Prof. Dr. Ronald Gleich, Dr. Peter Schentler
3.1 Forecasting kontinuierlich durchführen: Case Handel
Das Beispielunternehmen ist eine große Warenhauskette mit über 50 Filialen. In der Ausgangssituation basierte die Steuerung auf einer starren Detailplanung. In einer langen und aufwendigen Budgetierung wurden mit langem Vorlauf die verschiedenen Größen in hoher Detaillierung geplant. Diese Planung bildete – neben einer mechanischen "WIRD"-Hochrechnung (angefallene Ist-Werte zuzüglich verbleibender Planwerte) – die Basis für die unterjährige Steuerung. Da aber viele Planwerte wie beispielsweise der Personaleinsatz nur sehr eingeschränkt mit dem langen Vorlauf einer Budgetierung planbar sind, waren große Teile davon im Planjahr regelmäßig veraltet und damit nicht mehr als Vergleichsbasis brauchbar.
Quartalsweiser Forecast
Vor diesem Hintergrund und mit dem Ziel einer schlankeren und flexibleren Planung wurden einerseits die Budgetierung verkürzt und die im Budget zu planenden Größen deutlich reduziert. Andererseits wurde ein Forecast installiert, der viele Aufgaben der Budgetierung übernimmt (z. B. die Personaleinsatzplanung) und viermal jährlich dezentral von den Abteilungsleitern der Warenhäuser erstellt wird. Der Forecast ist dabei rollierend gestaltet: Es werden jeweils vier Quartale prognostiziert, davon zwei in höherer Detaillierung und zwei in gröberer Detaillierung. Je Forecast werden ein zusätzliches Quartal neu prognostiziert und die anderen Quartale überarbeitet (erstes und drittes Quartal) bzw. detailliert (zweites Quartal). Um den Aufwand möglichst gering zu halten, werden dabei nur sehr wenige zentrale Größen prognostiziert (vgl. Abb. 2).
Abb. 2: Forecasting
Zukunftsorientiertere Informationen verfügbar
Durch diese Veränderung hat sich die Flexibilität deutlich erhöht. Nun sind stets aktualisierte, zukunftsgerichtete Informationen verfügbar, die frühzeitig Trends signalisieren und so z. B. eine unterjährige Anpassung der Einkaufspolitik einleiten können.

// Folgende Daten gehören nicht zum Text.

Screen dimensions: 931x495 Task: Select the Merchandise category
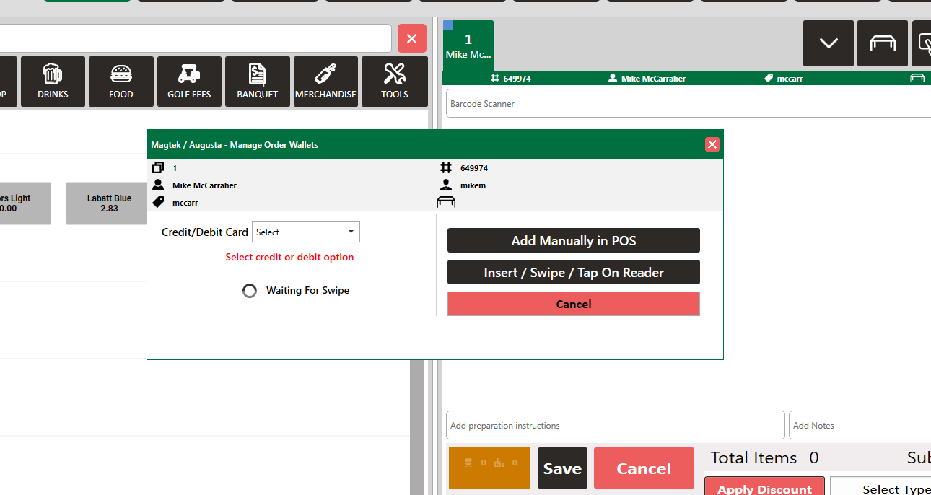click(x=325, y=82)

3.2 Frühwarnfaktoren identifizieren und beobachten: Case Komponentenhersteller
Das Unternehmen ist ein weltweit führender Hersteller von industriellen Metall- und Polymer-Hochleistungskomponenten für Kolben- und Schraubenkompressoren. Das Unternehmen beschäftigt rund 7.000 Mitarbeiter
Notwendigkeit für makroökonomisch basiertes Forecasting
"Fehlplanung" 2009 als Auslöser
Das Unternehmen verhielt sich 2009 nicht unähnlich wie andere Firmen. Aufgrund des Rekordjahres 2008 und dem von den Kunden als weiteres Wachstumsjahr vorhergesagtem Jahr 2009 wurden große Investitionsbudgets getätigt und finanzielle Verpflichtungen eingegangen. Statt dem erwarteten starken Wachstum betrug die Plan/Ist-Abweichung bei den Umsatzerlösen minus 40 %. Die generell starke Plan/Ist-Abweichung von 2004 bis 2009 (durchschnittlich 20 %), v. a. aber die nicht antizipierte Rezession 2009, führte zu der Entwicklung eins neuen Budgetierungs- und Planungstools 2010. Als makroökonomisches Umsatzforecasting soll es die unternehmensrelevanten makroökonomischen Rahmenbedingungen erkennen und berücksichtigen helfen.
Zusätzlich, zu dem unternehmensinternen "Know-how" (Kundenerwartungen, Produkteinführungen, Preispolitik, Managementerwartungen etc.) entstand zunehmend die Notwendigkeit, die für das Unternehmen relevanten makroökomischen Wirtschaftsbedingungen zu identifizieren. Relevant waren jene Aspekte, die die Firmenumsätze signifikant beeinflussen (können). Ziel war eine Planung, die auf realistischen Markteckdaten beruht und die Planungsqualität (Umsatz-Plan/Ist-Abweichung) deutlich verringert. Als spezifisches Ziel wurde eine maximale Plan/Ist-Abweichung von +/- 5 % als Jahresänderungsrate festgesetzt.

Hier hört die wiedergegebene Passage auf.